Guide Review - Watain - 'Lawless Darkness'

Watain’s third album, 2007’s Sworn To The Dark, catapulted the Swedish black metal band to metal stardom. The hype for them in the black metal community rivaled that of contemporary icons Wolves in the Throne Room and Sigh. The band could have played it safe and replicated their last album, but Lawless Darkness is far beyond what many could have anticipated. This is the sound of a band at their peak, unapologetic and willing to risk everything in the name of evil.

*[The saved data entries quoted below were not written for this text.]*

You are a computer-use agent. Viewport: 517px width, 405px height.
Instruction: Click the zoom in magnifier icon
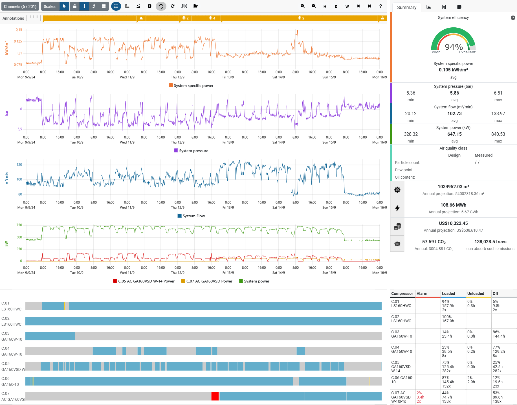(302, 6)
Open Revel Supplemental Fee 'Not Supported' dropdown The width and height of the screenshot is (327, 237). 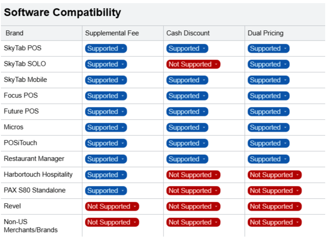click(112, 207)
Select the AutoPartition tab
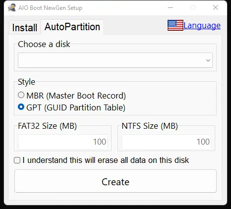The width and height of the screenshot is (231, 209). [x=72, y=27]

Lawless Darkness is much grander in scale than previous albums. Watain seems hell-bent on not succumbing to the temptations of black metal conventions, using them more as guidelines instead of strict rules. Make no mistake; this is still a sinister affair, with plenty of slicing riffs and thumping blast beats to go around. The band has not gone up and left their roots, which will undoubtedly let long-time fans breathe a little easier.

What Watain has done is used the increased running length to broaden their atmospheric touches. Each song is over five minutes long and invokes a feeling of epic carnage, even with the more standard songs like opener “Death’s Cold Dark” and “Reaping Death.” The pace of the music is never one speed for long, which makes for an album where unpredictability plays a major role. Some of these moments include the thrilling guitar work on the instrumental title track and the harsh contrast between majestic harmony and static aggression on “Wolves Curse.”

While the latter half of the album flounders a bit, it all comes together at the end with the 14-minute “Waters of Ain.” A magnificent closer that ranks as Watain’s best song to date, the track doesn’t waste time with stretched-out ambient sections, making sure to constantly keep the intensity at unbearable levels. Clean guitars underneath samples of a torrential thunderstorm are an ominous start that doesn’t get any lighter. The last few minutes are highlighted by a tantalizing build up to an explosive melodic solo. “Waters of Ain” makes the three year wait for Lawless Darkness well worth it.

Whether Watain outdoes Sworn To The Dark on Lawless Darkness is up for debate. There is no doubt that the band took chances that they wouldn’t have taken years ago, which shows the natural progression that their sound has taken since Rabid Death’s Curse. While there is a lot to digest on the album, which clocks in near the 75-minute mark, Lawless Darkness takes the band in an exciting direction that should bode well for them being positioned as one of the sharpest black metal acts in existence today.